Monday, September 26, 2011

Random Thoughts

Have just been reading (actually listening to) Leonard Mlodinow's book on randomness, The Drunkard's Walk. A highly enjoyable "everything you think you know is wrong" book which I heartily recommend. As is often the case, related things (randomly?) seem to happen- just as I was finishing the book, I noted a BBC article today about one the great "randomness" puzzles.

You can't beat a good monkey story. For those who don't click this BBC story involves the old saying that given an infinite number of monkeys and an infinite number of typewriters, the works of Shakespeare would be reproduced and some computer geek with a lot of time on his hands and the ability to spend $19 a day on computing time has set out to prove this (he has apparently set some protocols to make this project a little less infinite- the article explains an earlier 2003 effort where a simulation of billions of monkey years resulted in only half a line from Henry IV, Part II).

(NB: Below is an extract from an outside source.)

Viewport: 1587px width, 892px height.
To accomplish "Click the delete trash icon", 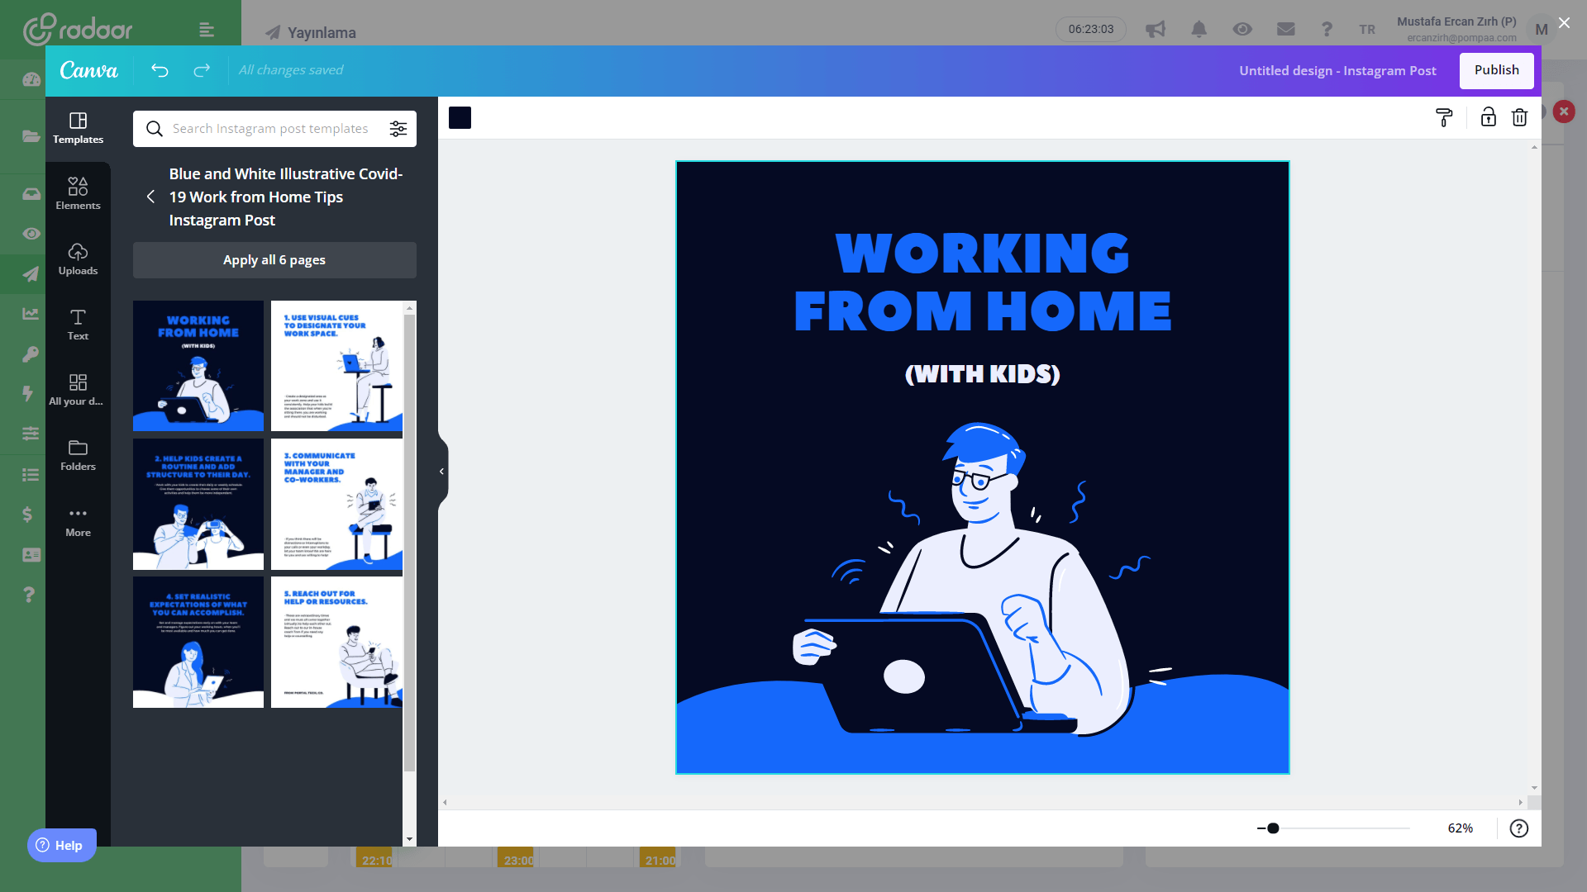I will (1519, 117).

Some other key findings from the article:
  • Practical experiments show monkeys have poor keyboard skills
"... in 2003, Paignton Zoo carried out a practical test by putting a keyboard connected to a PC into the cage of six crested macaques. After a month the monkeys had produced five pages of the letter "S" and had broken the keyboard."
  • Monkeys are more interested in throwing faeces than writing sonnets.
I think getting to write articles like this makes life worth living for BBC writers.

2 Comments:

Blogger LAGuy said...

I remember running into the Monty Hall problem when I was in law school. I got it, but darned if I could not explain it to certain people no matter how hard I tried.

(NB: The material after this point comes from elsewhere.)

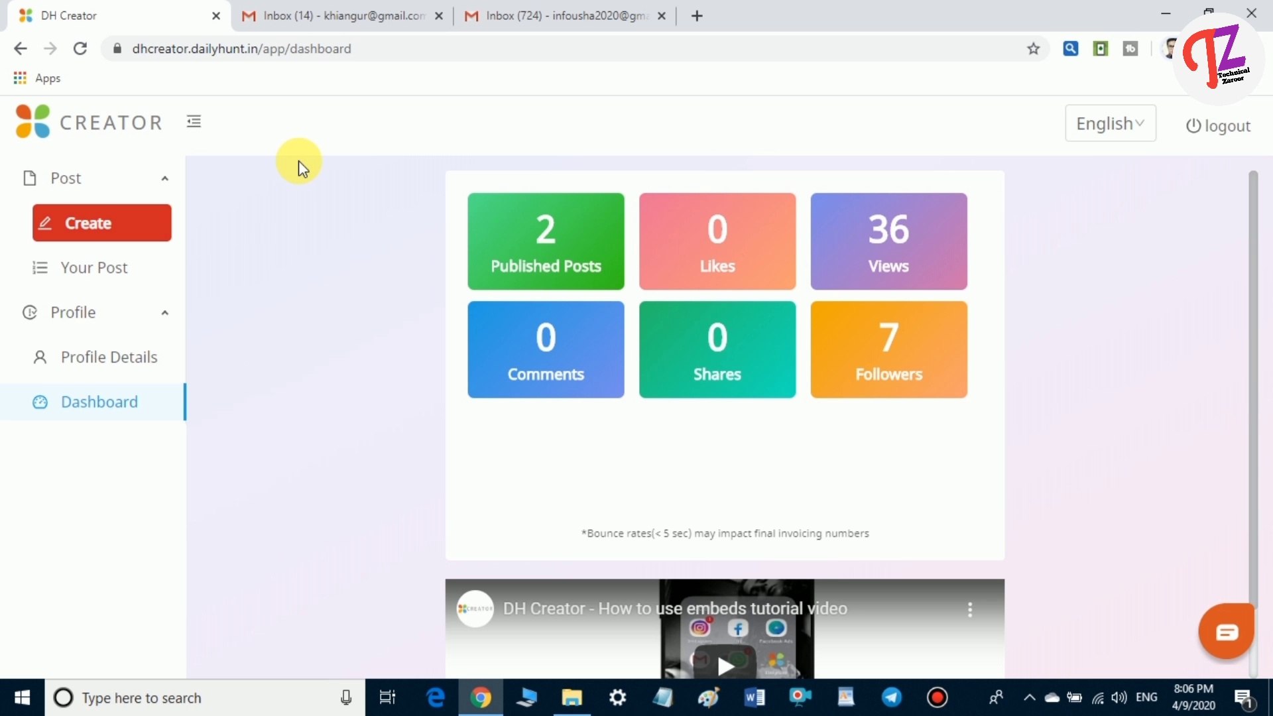Click the logout power icon
Image resolution: width=1273 pixels, height=716 pixels.
tap(1193, 126)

9:47 AM, September 26, 2011  
Blogger New England Guy said...

Here goes-Since Monty will always open a false choice, that fact that he opens a door is irrelevant- in fact a red herring. When Monty asks you to switch choices- he is giving you a 2/3ds chance of winning, since your original choice only had 1/3 chance.

i.e.- assume he doesn't open any doors. Its as if he asked now that you picked one door (with a 33% chance of winning)-would you like to switch that for these two doors (which combined have a 67% chance of winning). Since he's going to open an empty one no matter what, you need to ignore that fact.

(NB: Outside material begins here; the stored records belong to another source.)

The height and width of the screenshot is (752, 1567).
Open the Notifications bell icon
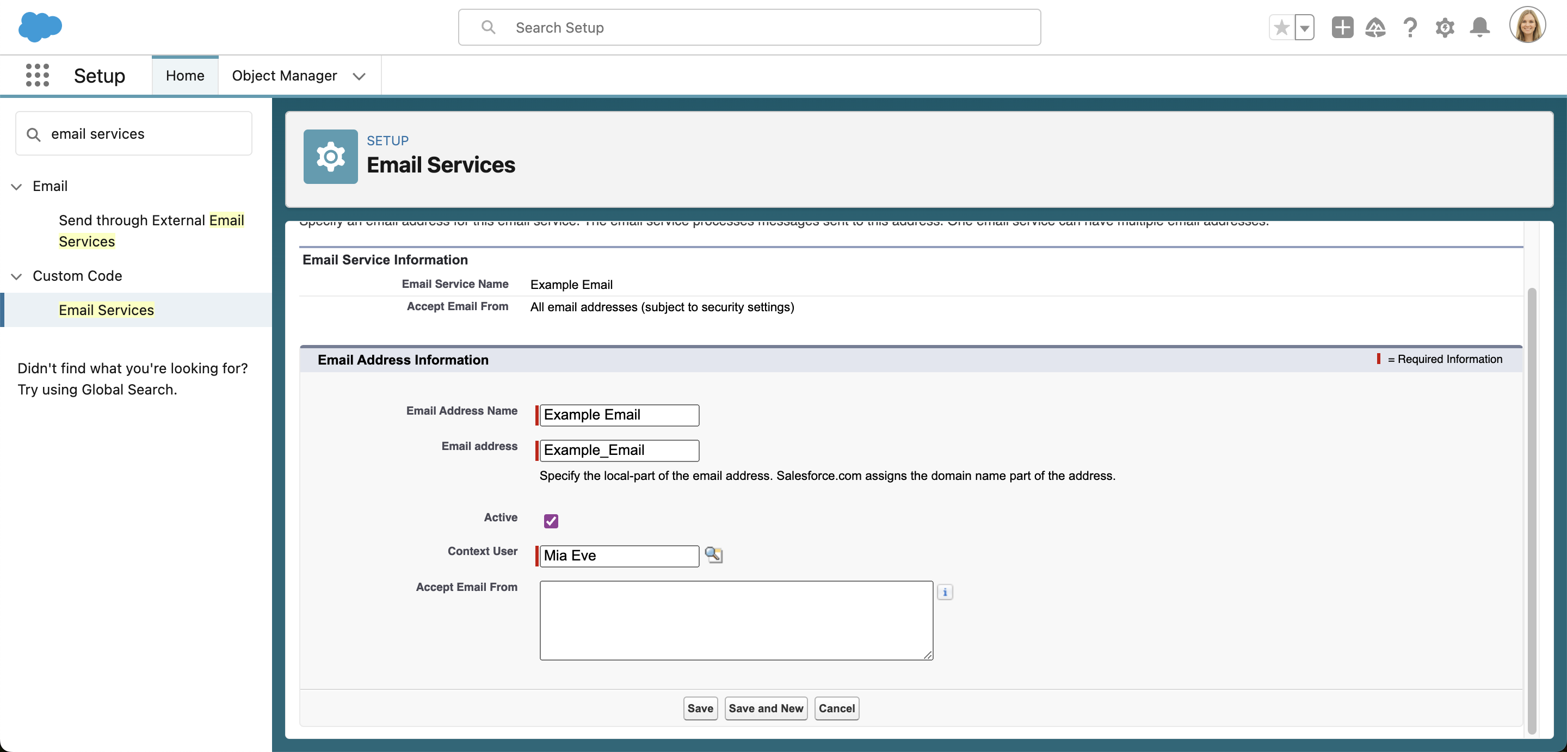(1479, 27)
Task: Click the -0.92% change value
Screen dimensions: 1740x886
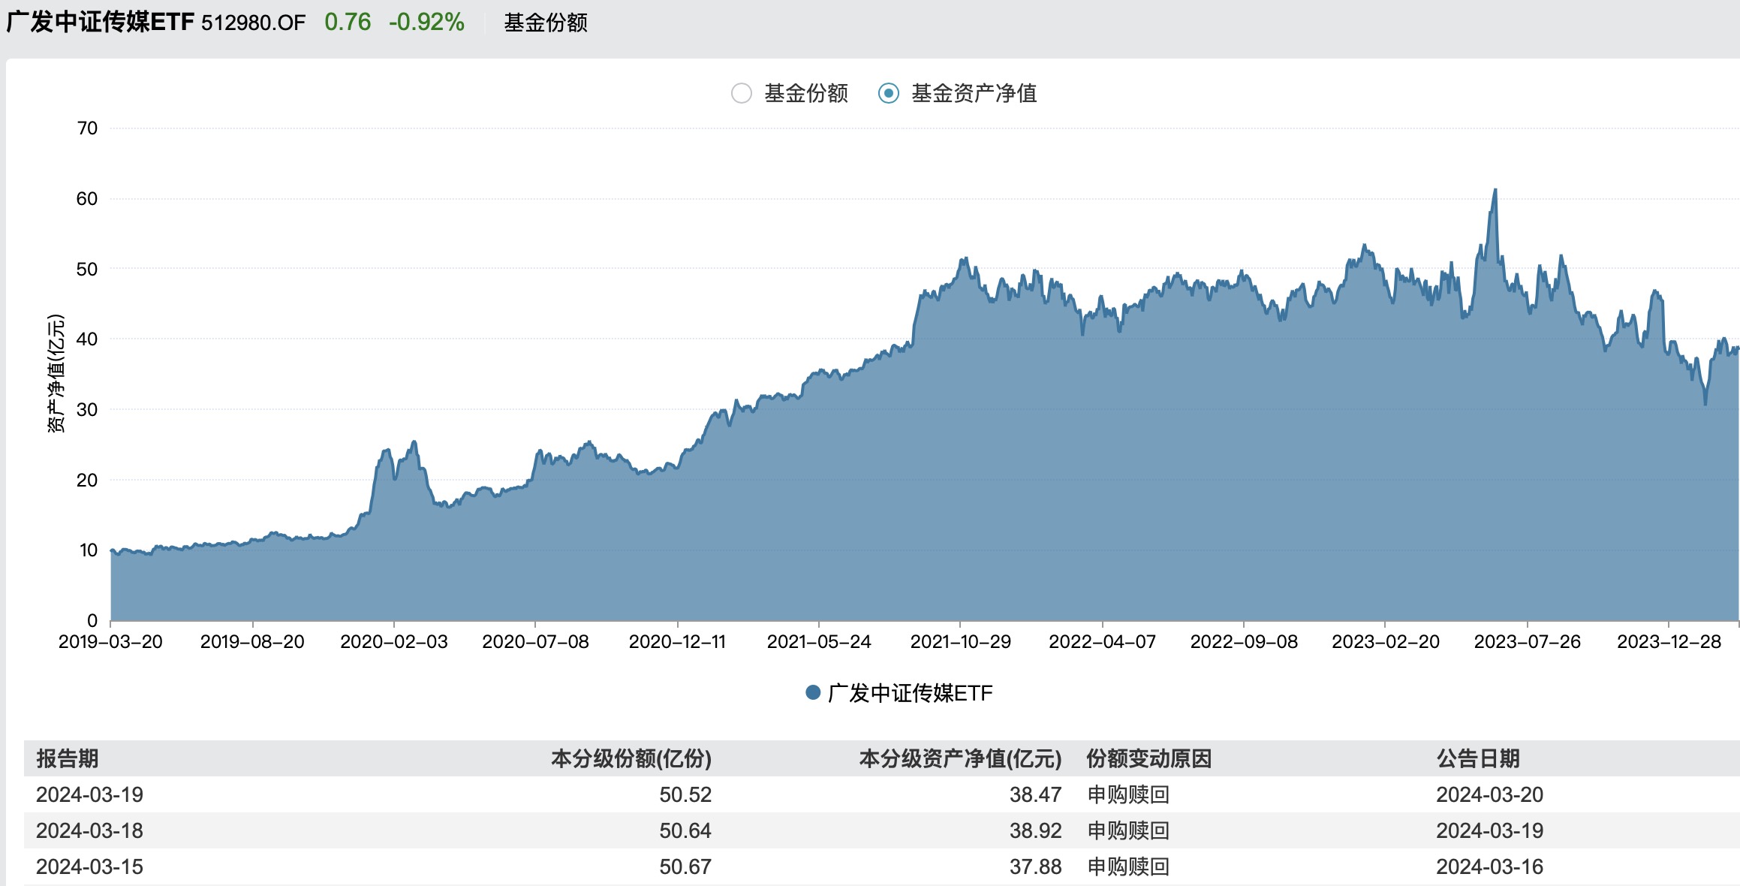Action: [x=426, y=23]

I don't know if that helps anyone but thats the easiest way for me to grasp it. (My 15 year said it he understood when I explained it that way but he's at that age when he just says "yeah" to me a lot)

This was not the way Mlodinow
explained it in the book (he used the confusing (to me) 100 door example) but a way I worked out on my own(though I'm sure others have said the same thing)- in that I was inspired by a Richard Feynman (oops or was it Hawking?- damn audio books- its not easy to check) quote in the book- you will never understand any probability problem unless you do it yourself.